* BEGIN Data listing *

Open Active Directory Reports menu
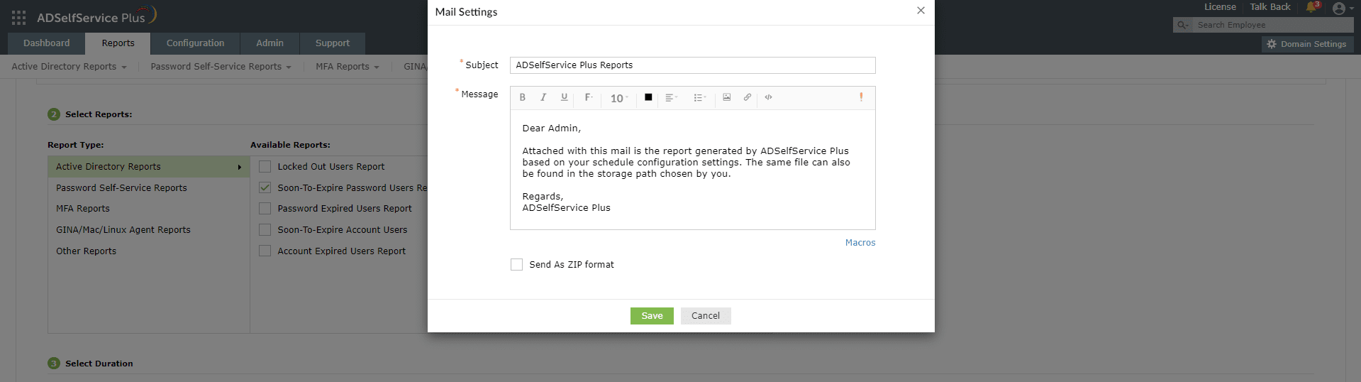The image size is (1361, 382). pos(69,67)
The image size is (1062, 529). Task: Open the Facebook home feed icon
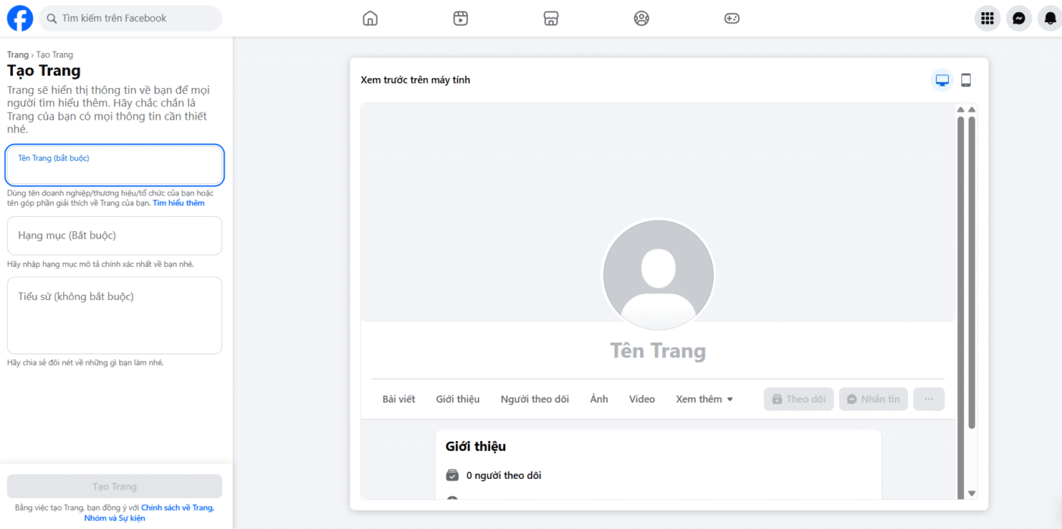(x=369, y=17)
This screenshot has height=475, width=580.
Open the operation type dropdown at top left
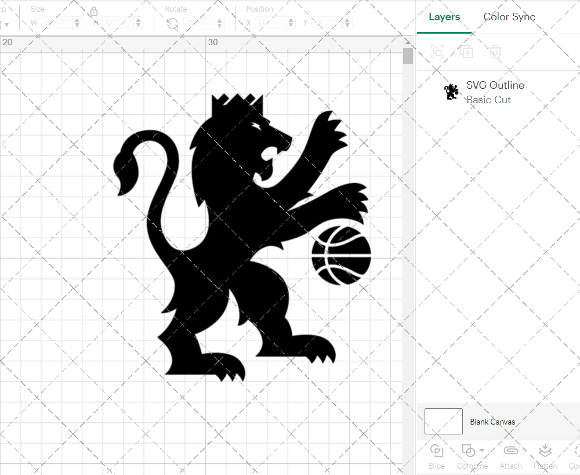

* END Data listing *

### Set problem
Turn each line of the data above into an item in a numbered list, skipping blank lines. Leave out the pictures.

### Exercise result
1. Open Active Directory Reports menu
2. The image size is (1361, 382). pos(69,67)
3. The image size is (1062, 529). Task: Open the Facebook home feed icon
4. (x=369, y=17)
5. This screenshot has height=475, width=580.
6. Open the operation type dropdown at top left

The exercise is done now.